Instant d’authentique et douce concorde, donc…
Agrandissement : Illustration 1
Image Wikipédia
Et si on osait une autre lecture ?
Alors reprenons, et observons. Au terme d’une journée harassante que dit "l'ancien" à la faux, l’employé du propriétaire de cette imposante exploitation (qui ne suggère que fermeture et vide) verse la fameuse paye à quelques journaliers, ces salariés recrutés au jour le jour et soumis à de vertigineux aléas. Une main tendue par un jeune homme, droit et fier, au seuil sans doute d’une vie d’adulte pleine de projets, suffit à contenir les pièces remises par un maître obligé, tout de même, de lever les yeux vers lui.
On devine le caractère vital de ce salaire et, peut-être même, la nécessité d’en vérifier le montant, en observant le couple au centre du tableau. Les pièces sont recomptées, sous l’œil attentif de la mère au cœur de la composition et sensiblement détournée de l’enfant qu’elle allaite enfin (n’a-t-il ou n'a-t-elle pas du attendre son heure, quelque part à l’ombre et en bordure de champ ?).

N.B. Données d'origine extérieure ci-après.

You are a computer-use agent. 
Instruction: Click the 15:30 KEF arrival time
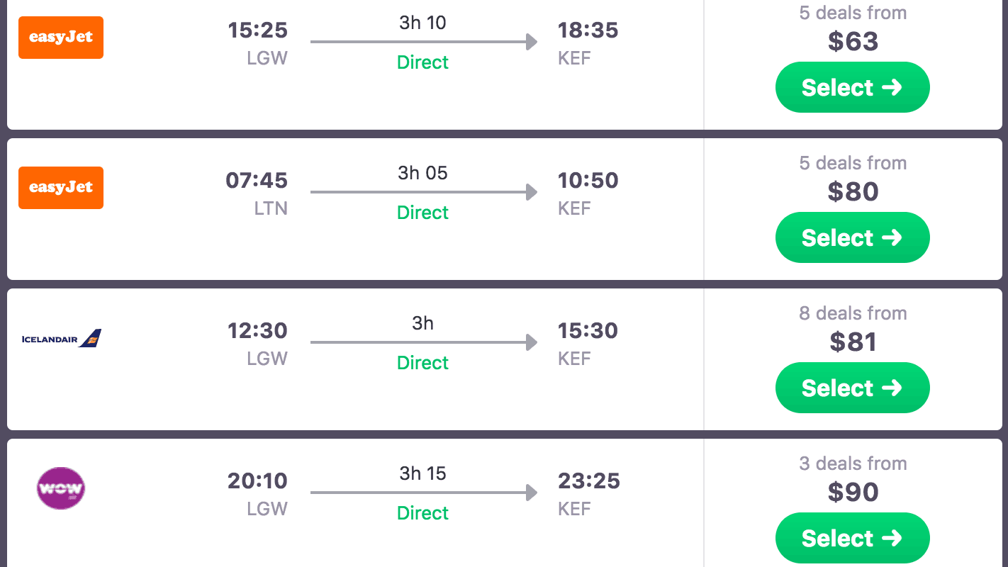[x=588, y=331]
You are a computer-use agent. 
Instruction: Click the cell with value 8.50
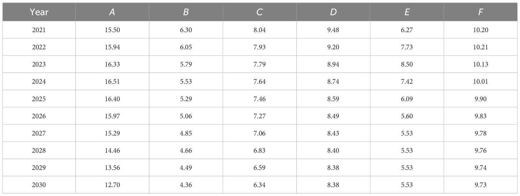(x=407, y=65)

Des moissonneurs debout, on passe ainsi, à la croisée des trois lames, au couple courbé, sans visage, soucieux de sa subsistance, puis au vieillard assis, seul, éreinté, qui n’accorde même plus d’intérêt à la somme perçue. Digne. Invaincu, malgré tout. A-t-il d'ailleurs empoché sa misère, déjà, ou s'est-il extrait du groupe des mains tendues ?

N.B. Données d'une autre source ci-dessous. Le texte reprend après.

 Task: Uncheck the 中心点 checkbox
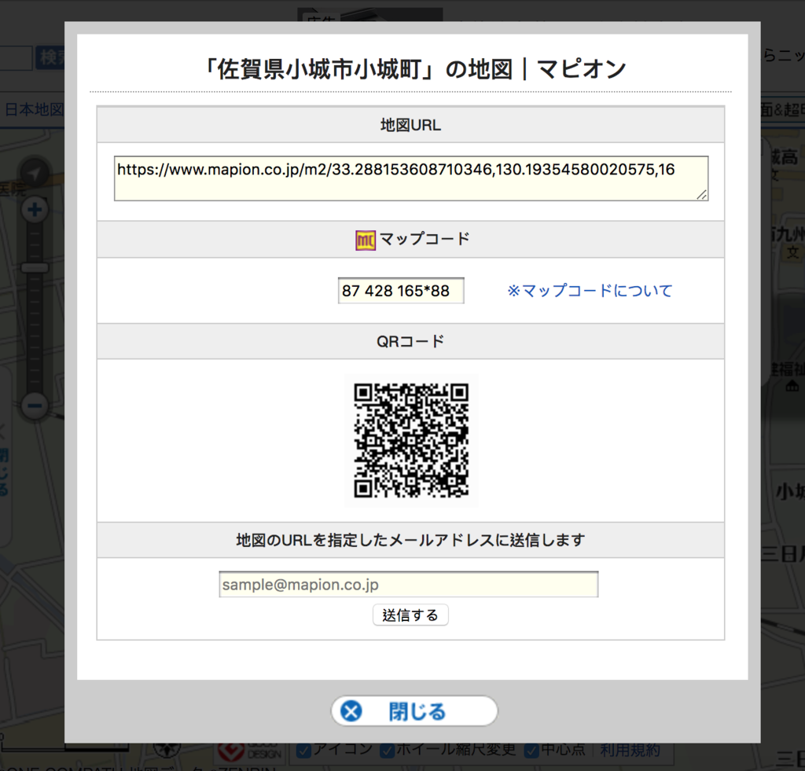[531, 750]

Et cette faux, à l’inverse des deux autres, si impressionnante qu’elle semble vouloir fendre l’image (obliques et angles), une scène que dominent verticales (l’ordre) et horizontales (le calme), ne suggère-t-elle pas, après ces trois temps de l’existence habilement représentés, l’ultime étape, celle de la mort ?
A moins que là, plantée dans la récolte dorée, une faucille attend de rencontrer son marteau…
Improbable car anachronique, sans doute.